→ **Extracted records**
* * * * * * * * *

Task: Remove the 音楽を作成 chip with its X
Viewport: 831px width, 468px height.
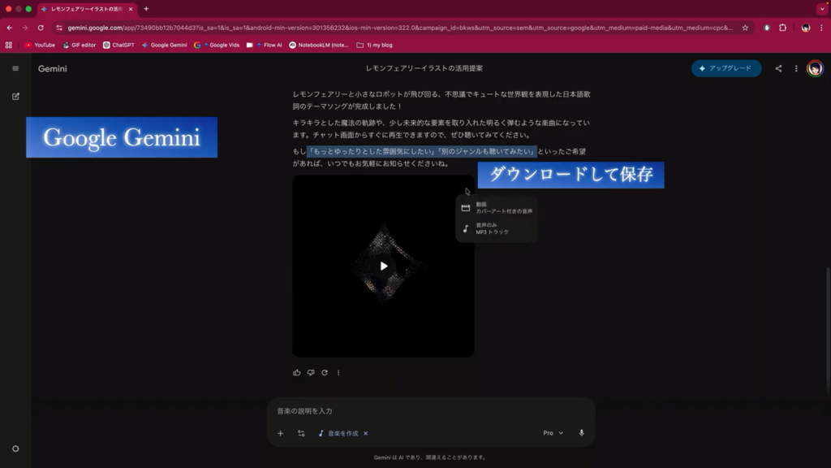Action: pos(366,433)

* * * * * * * * *

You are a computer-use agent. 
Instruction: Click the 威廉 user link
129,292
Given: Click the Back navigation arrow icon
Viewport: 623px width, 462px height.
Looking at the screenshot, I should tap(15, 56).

* * * * * * * * *

→ **What is required**
Rewrite the rows starting with the line that contains "You are a computer-use agent." and going on through the line that contains "Looking at the", swapping "Instruction" for "Directive" and leaving everything else unchanged.

→ **Result of the task**
You are a computer-use agent. 
Directive: Click the 威廉 user link
129,292
Given: Click the Back navigation arrow icon
Viewport: 623px width, 462px height.
Looking at the screenshot, I should tap(15, 56).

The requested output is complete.